Bessborough the secret penitentary

Bessborough mother

The mother and baby homes have cast another dark shadow over Irish life and who we are, Joan McDermott entered Bessborough at the age of 17 and a half. The moment she walked through that front door and it slammed behind her she was violated, stripped of all her human rights, including her identity. Joan told the “It was an era where you thought being nuns, that they were caring but they weren’t. They masqueraded behind this façade of flowing gowns. They were literally evil”. If she had run away the Nuns told her the guards would bring her back.
Breaking her silence after 46-years Joan told the “I was in a relationship for 18 months. The father of my child was a student at UCC and didn’t know I was pregnant. Unfortunately it wasn’t the right time for him to give me any support. When he eventually found out he just said get on with it and do what you want, so I had to tell my mother. “
Behind her back, her mother went to the local doctor to seek advice. He recommended that Joan should be sent to the Bessborough Mother and Babies home. “My mother said right you have got to go away, people will not know where you have gone. We will say you have gone to England, but you better not come back. She told me I was never to speak about it, and I didn’t.”

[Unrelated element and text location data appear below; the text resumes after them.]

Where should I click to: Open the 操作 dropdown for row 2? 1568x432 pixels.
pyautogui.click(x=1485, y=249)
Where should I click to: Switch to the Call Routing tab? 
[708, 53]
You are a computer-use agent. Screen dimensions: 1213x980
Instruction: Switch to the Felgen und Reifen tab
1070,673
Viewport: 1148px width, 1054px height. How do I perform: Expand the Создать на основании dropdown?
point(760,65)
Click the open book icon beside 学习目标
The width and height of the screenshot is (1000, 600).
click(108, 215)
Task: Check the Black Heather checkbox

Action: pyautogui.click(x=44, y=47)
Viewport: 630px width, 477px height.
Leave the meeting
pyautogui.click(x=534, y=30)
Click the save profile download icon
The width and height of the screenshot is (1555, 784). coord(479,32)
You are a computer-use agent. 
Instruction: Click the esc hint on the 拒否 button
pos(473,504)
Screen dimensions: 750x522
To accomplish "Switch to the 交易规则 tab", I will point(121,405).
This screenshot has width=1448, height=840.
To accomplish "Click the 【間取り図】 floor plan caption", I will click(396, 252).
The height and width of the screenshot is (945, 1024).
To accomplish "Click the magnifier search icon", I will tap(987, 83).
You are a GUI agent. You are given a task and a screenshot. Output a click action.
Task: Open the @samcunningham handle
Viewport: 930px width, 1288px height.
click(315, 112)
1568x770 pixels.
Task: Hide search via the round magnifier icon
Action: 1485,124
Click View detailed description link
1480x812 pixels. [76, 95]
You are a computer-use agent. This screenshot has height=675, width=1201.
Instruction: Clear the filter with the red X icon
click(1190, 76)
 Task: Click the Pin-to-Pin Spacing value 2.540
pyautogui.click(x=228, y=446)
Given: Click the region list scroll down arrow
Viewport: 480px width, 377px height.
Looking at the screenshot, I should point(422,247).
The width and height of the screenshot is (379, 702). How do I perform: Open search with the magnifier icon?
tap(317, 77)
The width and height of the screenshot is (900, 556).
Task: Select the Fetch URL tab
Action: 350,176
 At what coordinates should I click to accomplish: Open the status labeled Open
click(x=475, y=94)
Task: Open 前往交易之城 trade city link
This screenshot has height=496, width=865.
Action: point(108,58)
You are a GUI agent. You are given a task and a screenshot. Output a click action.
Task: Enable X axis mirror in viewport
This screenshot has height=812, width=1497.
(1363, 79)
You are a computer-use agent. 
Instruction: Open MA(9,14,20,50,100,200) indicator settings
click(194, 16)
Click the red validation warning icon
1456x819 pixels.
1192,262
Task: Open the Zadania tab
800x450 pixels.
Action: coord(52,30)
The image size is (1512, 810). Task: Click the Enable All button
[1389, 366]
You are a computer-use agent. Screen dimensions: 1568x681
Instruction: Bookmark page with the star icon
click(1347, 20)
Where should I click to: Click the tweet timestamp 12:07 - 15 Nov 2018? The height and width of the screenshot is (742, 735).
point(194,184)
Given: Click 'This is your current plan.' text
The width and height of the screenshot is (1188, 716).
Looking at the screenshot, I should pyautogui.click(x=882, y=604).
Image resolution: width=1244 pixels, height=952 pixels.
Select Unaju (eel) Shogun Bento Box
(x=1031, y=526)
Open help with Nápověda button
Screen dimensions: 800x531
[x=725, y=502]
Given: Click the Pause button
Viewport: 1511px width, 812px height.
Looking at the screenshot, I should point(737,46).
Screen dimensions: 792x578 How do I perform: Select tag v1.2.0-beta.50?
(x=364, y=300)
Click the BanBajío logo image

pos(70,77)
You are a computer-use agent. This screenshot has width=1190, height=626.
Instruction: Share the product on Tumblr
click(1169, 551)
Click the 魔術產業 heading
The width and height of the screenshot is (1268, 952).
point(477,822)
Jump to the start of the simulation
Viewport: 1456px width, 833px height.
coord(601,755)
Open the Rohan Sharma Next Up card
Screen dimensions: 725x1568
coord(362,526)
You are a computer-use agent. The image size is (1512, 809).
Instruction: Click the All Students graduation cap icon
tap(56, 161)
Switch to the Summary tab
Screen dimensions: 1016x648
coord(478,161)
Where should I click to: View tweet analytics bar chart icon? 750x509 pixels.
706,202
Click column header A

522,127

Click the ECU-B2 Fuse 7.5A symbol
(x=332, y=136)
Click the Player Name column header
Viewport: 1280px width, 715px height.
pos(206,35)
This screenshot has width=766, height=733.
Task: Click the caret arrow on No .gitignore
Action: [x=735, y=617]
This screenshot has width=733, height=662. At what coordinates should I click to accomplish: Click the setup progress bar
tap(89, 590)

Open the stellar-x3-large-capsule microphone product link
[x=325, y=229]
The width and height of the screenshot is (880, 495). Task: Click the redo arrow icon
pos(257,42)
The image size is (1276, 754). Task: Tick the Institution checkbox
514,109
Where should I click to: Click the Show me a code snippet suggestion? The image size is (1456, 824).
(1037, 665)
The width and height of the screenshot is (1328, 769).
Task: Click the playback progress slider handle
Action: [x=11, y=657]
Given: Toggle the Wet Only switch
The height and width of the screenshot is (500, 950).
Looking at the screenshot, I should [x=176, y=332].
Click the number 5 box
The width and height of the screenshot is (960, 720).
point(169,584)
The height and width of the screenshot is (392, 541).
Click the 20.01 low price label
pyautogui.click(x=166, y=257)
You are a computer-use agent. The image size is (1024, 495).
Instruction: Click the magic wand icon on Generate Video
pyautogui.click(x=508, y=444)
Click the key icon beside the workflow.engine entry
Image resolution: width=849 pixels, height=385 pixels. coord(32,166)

When Joan went into Bessborough she was 3 months pregnant and remained there for 8 months, she told the East Cork Journal of the horrors she experienced. “It was horrendous. They have this beautiful façade when you walk up the drive. Then once you got in you are so vulnerable you don’t realise they are stripping you. Your whole stay was conducted in 90% of silence you were not allowed speak at meals, you could only speak during recreation at a certain period of time.”
While inside the mother and baby home each woman was given chores, some worked in the laundry, Joan’s responsibility was to cut the grass with a scissors in the Summer, for the remainder of her stay it would be to scrub the floors.
Joan told the East Cork Journal while the women carried out their tasks “the nuns walked up and down and preached in your ear about repentance, sinning, evil, how bad you were, shame on your family. You actually begin to believe it, if you weren’t a strong woman like I was” she said.
On 26 December 1967 while washing the floor Joan started to go into labour. “I was scrubbing the parka flooring. I went back on my haunches, as the nun walked up the corridor she was preaching, as she did her rounds. While I was back on my haunches she tapped my leg to continue scrubbing. Later into the night I got out of my bed. I found her walking the corridor.”
That night Joan was transferred to a single cell room with a tiny window, close to the room where the women gave birth.
“I was locked in that room alone all night with a commode to go to the toilet, and the nun would just peer at the window and I was beside myself with pain. I never got anti-natal care from a doctor or even a nurse.”
On the morning of the 27 December when the door was unlocked Joan’s baby’s head was presenting. “The Nun said walk out, I said I can’t get up. She made me walk out to the labour ward which was nearby. I went to get up on the bed and I couldn’t lift my leg because the heads was presenting. I got clack clack clack you’ve done the devils work now you are suffering. I got no analgesia, nothing, so I gave birth to a whopper 10 lbs and you are forced to breast feed.
The day after you give birth it’s another woman who had given birth previously would help you in the bath. You don’t know who these people are because we all had fictitious names. I was never given any consultation in the 7 weeks after I gave birth or any options or informed or choices. Do you want to keep it? What do you want to do? I had no idea what was happening. They had total control over every aspect of your life.
You could only pick up the child from the nursery when they said you could pick it up. It was morning, lunch time and tea time. Outside of those times if you heard your baby crying you couldn’t go near it, you weren’t allowed.”
The Midleton woman added women who had developed maternal ties and affection had their child forcibly removed.
“In the nursery we had to breast feed facing the wall. You daren’t look at the woman next door in case you caught a glimpse of her breast it was immoral. But the door was behind, now I know why. The day my son was ripped from my breast they creep up behind you and they snatch the child that’s how they do it. I ran down this corridor shouting where are you taking my child?, she was running faster than I was. And then she went through these two doors and that was it you are not allowed go any further.”
Joan left Bessborough when her son would have been 7-weeks old, her whole body had changed she was a mother, but she had to suppress all that. Joan had to pretend it never happened to normalise herself and yet still carry the shame and not talk about it.